YOUR GOAL
An exact copy of the lines from the one containing "Nah, ada apk" through the last line below is required; include both of those lines and no others.

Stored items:
---*---
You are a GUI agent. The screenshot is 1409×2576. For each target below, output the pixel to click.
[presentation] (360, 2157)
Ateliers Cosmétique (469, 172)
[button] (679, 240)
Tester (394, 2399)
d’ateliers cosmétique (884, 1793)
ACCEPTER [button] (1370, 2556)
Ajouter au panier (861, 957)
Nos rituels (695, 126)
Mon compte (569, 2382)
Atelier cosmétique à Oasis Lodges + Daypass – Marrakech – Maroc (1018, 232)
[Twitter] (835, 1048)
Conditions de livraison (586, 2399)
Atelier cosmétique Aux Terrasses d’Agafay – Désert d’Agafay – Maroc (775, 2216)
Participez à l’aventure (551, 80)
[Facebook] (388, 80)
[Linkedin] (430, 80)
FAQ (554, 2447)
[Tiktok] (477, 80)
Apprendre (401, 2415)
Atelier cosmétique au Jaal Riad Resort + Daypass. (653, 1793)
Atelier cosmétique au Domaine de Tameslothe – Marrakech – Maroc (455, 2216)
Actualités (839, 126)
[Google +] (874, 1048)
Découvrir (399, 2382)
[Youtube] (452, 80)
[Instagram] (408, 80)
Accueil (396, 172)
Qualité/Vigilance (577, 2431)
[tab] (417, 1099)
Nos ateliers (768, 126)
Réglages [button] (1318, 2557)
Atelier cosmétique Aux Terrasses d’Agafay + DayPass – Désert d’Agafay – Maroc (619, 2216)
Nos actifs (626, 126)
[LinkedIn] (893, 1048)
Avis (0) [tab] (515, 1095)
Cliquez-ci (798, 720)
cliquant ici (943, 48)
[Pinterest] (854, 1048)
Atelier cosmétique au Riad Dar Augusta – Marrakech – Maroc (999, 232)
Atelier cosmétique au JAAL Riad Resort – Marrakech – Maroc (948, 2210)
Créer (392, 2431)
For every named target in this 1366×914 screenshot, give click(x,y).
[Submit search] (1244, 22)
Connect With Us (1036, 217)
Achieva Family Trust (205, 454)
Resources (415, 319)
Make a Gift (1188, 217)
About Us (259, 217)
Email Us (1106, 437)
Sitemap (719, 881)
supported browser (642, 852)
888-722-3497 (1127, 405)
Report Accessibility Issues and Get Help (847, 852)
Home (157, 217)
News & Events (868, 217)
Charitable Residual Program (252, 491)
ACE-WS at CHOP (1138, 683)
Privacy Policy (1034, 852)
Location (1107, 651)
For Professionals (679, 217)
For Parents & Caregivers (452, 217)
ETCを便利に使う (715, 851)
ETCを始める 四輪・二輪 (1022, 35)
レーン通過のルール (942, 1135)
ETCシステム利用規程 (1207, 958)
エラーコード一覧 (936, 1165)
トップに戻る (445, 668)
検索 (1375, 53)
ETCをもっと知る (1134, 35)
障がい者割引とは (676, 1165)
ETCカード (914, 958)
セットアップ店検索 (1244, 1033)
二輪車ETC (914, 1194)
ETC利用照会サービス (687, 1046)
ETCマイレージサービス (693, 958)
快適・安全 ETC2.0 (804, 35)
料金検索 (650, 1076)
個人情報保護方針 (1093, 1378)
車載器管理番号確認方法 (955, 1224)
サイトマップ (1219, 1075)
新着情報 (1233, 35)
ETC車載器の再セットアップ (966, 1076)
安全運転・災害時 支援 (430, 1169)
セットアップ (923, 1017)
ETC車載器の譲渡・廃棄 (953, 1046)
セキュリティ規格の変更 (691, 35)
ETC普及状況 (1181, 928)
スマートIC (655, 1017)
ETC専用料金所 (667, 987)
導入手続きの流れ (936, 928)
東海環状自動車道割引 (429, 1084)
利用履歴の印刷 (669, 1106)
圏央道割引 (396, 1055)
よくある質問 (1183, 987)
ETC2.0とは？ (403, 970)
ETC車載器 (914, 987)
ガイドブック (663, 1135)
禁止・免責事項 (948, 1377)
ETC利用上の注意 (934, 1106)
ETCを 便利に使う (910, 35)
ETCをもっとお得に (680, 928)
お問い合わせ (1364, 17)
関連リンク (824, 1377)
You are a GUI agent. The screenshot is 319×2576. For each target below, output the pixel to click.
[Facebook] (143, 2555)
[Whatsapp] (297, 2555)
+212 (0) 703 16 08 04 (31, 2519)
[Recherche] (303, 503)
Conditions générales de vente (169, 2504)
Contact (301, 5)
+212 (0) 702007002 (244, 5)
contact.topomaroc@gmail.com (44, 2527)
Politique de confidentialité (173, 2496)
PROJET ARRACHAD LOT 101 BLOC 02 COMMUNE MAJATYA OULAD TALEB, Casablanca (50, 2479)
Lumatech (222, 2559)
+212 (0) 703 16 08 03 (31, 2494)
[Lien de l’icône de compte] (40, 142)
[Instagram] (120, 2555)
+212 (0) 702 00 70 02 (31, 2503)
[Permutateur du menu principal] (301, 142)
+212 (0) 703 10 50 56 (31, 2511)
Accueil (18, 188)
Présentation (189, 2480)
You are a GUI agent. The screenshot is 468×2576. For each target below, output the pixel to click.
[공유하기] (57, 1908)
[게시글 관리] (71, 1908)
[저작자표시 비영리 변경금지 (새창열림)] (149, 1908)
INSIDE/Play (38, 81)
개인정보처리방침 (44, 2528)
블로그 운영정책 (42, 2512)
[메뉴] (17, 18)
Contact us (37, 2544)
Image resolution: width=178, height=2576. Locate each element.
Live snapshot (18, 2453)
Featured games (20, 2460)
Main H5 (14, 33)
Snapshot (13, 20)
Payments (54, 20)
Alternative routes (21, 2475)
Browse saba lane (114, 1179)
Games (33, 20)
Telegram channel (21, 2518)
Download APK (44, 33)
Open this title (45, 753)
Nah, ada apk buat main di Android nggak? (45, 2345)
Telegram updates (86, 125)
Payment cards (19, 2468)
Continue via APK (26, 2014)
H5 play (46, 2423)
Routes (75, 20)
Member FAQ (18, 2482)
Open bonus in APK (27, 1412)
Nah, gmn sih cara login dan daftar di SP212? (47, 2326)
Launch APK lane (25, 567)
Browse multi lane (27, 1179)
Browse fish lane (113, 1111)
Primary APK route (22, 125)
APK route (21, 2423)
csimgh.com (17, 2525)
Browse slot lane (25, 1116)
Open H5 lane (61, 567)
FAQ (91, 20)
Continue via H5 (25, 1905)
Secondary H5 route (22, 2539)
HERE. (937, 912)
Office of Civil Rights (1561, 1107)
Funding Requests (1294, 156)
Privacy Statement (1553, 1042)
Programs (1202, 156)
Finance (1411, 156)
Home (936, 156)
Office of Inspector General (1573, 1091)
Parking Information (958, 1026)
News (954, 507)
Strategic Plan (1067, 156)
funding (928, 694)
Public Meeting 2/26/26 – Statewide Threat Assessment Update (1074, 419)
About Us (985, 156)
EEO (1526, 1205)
---*---
SOLUTION TO THIS EXERCISE
Nah, ada apk buat main di Android nggak? (45, 2345)
Telegram updates (86, 125)
Payment cards (19, 2468)
Continue via APK (26, 2014)
H5 play (46, 2423)
Routes (75, 20)
Member FAQ (18, 2482)
Open bonus in APK (27, 1412)
Nah, gmn sih cara login dan daftar di SP212? (47, 2326)
Launch APK lane (25, 567)
Browse multi lane (27, 1179)
Browse fish lane (113, 1111)
Primary APK route (22, 125)
APK route (21, 2423)
csimgh.com (17, 2525)
Browse slot lane (25, 1116)
Open H5 lane (61, 567)
FAQ (91, 20)
Continue via H5 (25, 1905)
Secondary H5 route (22, 2539)
HERE. (937, 912)
Office of Civil Rights (1561, 1107)
Funding Requests (1294, 156)
Privacy Statement (1553, 1042)
Programs (1202, 156)
Finance (1411, 156)
Home (936, 156)
Office of Inspector General (1573, 1091)
Parking Information (958, 1026)
News (954, 507)
Strategic Plan (1067, 156)
funding (928, 694)
Public Meeting 2/26/26 – Statewide Threat Assessment Update (1074, 419)
About Us (985, 156)
EEO (1526, 1205)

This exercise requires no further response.